優しい手つきだった。繊細な手つきだった。

思わず手を伸ばした。重なって、触れたその指先は、少し冷たかった。


はじかれたように顔を上げる。なにしてるんだろ、あたし、なんでいま、触っちゃったんだろ。

おじさんもあたしを見下ろしていた。心底驚いた顔だった。普段あまり開いていないたれ目をまんまるにさせている。


反射的に手を引っこめた。あまりにも勢いよく引っこめたもんだから、体ごとうしろに飛んでいくかと思った。


「……帰るか」


少しの間があいたあとで、ぽつりと、おじさんがこぼす。何事もなかったみたいな声、台詞だった。


「うん」


小さくうなずくと、彼はおもむろにポケットから携帯型の灰皿を取りだして、煙草の火を消した。ゆったりとした動作だった。

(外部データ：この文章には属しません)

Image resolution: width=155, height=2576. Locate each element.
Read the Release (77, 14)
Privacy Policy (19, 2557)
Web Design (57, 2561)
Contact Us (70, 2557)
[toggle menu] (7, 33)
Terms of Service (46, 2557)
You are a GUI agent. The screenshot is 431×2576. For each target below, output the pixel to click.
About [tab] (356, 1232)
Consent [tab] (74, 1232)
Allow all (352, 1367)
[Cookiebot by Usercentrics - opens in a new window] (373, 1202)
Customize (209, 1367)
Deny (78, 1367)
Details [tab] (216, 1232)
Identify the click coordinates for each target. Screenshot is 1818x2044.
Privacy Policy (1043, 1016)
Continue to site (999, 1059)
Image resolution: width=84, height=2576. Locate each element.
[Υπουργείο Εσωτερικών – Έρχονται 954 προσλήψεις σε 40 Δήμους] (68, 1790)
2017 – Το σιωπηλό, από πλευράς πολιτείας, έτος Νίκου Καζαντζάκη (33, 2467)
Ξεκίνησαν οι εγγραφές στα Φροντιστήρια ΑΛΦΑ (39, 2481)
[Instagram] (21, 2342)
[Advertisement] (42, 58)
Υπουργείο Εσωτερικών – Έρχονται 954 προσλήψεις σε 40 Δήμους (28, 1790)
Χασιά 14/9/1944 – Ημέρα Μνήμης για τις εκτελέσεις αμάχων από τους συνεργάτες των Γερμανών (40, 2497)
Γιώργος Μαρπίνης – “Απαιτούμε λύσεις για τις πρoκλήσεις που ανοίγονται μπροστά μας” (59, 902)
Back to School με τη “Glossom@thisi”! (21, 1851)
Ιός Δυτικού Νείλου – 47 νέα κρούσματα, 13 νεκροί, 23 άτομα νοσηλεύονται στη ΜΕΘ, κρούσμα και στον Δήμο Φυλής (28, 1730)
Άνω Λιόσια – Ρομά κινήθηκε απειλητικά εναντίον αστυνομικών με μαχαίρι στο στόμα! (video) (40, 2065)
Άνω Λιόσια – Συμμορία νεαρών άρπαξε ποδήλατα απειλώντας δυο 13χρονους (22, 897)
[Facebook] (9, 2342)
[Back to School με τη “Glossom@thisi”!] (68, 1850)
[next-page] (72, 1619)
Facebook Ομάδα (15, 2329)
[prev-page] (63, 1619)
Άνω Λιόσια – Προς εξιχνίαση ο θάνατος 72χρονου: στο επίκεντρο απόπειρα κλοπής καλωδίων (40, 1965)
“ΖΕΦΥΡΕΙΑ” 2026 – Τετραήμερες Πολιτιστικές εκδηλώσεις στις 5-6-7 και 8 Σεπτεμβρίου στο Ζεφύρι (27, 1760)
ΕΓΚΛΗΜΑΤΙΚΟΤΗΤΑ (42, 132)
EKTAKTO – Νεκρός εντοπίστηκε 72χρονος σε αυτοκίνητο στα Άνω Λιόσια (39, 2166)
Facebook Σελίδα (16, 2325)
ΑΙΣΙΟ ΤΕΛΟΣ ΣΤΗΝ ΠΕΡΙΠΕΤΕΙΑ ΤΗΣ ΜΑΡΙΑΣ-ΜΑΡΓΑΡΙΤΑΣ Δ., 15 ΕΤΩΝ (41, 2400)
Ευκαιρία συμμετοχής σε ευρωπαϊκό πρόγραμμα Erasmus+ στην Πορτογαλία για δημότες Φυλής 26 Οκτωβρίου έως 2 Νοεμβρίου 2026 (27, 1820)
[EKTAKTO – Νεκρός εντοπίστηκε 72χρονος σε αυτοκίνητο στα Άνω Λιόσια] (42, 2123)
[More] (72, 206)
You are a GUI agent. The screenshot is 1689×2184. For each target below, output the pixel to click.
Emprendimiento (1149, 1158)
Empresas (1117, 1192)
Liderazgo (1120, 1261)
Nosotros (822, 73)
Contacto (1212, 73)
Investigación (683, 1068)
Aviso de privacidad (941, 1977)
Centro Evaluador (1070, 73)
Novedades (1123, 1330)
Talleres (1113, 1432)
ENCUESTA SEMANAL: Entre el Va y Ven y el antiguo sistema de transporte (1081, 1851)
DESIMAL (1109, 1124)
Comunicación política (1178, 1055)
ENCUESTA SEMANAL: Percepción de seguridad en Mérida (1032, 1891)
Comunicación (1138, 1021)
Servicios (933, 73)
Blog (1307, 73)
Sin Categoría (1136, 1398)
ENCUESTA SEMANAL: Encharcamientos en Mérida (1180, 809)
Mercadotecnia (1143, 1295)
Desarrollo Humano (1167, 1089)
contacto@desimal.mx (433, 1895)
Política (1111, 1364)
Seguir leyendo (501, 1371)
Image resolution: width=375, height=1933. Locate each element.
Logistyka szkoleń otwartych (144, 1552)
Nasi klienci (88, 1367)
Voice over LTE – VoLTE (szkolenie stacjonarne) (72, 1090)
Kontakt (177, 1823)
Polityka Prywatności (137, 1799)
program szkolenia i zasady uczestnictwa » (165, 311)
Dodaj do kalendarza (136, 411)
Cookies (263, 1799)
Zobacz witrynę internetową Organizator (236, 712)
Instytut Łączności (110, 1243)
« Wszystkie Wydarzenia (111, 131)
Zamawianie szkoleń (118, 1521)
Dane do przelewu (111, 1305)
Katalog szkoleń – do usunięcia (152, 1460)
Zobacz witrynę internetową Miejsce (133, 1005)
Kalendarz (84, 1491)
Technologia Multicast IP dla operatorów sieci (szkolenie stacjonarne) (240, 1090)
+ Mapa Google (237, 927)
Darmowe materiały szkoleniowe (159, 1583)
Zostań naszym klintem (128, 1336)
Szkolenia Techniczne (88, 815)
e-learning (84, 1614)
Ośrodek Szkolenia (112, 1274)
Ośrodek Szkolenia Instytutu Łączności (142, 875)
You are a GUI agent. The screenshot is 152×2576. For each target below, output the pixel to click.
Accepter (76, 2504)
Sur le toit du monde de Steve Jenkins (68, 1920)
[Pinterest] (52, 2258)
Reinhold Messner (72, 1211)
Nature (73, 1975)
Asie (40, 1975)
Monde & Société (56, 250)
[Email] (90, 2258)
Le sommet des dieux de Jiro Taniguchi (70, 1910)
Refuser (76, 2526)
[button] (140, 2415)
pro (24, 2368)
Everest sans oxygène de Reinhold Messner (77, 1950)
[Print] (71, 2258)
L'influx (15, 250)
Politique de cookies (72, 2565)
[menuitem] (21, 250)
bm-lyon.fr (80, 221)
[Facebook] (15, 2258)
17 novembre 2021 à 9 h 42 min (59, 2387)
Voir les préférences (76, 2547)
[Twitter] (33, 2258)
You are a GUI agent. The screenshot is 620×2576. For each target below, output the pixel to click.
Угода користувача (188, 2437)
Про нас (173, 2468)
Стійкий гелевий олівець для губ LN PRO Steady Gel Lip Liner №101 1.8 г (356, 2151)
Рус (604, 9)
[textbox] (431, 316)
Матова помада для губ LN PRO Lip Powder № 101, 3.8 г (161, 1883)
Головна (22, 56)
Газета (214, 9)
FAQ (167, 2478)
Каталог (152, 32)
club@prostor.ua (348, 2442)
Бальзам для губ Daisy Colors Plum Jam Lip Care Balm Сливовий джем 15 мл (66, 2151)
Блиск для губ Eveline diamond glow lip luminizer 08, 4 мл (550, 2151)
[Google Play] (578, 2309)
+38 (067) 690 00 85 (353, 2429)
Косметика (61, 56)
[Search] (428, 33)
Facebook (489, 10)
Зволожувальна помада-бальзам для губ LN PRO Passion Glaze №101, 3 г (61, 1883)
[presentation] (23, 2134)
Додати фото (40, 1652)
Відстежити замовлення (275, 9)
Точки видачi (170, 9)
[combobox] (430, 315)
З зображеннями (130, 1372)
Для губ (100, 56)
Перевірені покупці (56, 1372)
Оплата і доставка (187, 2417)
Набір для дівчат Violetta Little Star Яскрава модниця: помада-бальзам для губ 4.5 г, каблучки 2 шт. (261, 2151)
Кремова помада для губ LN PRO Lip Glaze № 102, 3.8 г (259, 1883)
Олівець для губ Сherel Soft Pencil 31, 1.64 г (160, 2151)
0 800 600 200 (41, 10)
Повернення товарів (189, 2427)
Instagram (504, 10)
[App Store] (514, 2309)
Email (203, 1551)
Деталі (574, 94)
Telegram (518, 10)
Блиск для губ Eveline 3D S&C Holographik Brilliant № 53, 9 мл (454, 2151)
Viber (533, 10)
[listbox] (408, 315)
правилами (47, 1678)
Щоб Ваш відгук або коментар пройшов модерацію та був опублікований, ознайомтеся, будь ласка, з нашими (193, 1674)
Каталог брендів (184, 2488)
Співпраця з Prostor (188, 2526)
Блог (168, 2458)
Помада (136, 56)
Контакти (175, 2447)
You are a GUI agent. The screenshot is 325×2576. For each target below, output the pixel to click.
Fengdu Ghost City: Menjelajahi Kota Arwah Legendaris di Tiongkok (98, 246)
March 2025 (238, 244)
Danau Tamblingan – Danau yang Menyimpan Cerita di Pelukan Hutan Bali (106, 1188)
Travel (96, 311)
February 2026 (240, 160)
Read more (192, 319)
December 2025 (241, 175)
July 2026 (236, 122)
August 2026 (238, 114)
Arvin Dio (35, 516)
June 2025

いいな。おじさんは、すごくいいね。声もしゃべり方も話す言葉も、動作も、一挙手一投足、いちいち余裕があって、目を引くね。

こんな大人も、こんな男も、こんな人間も、ほかにはいないような気がした。おじさんはきっと、ほかの誰とも違う生き物だ。

それはあたしにとって、果てしなく、知らない世界だ。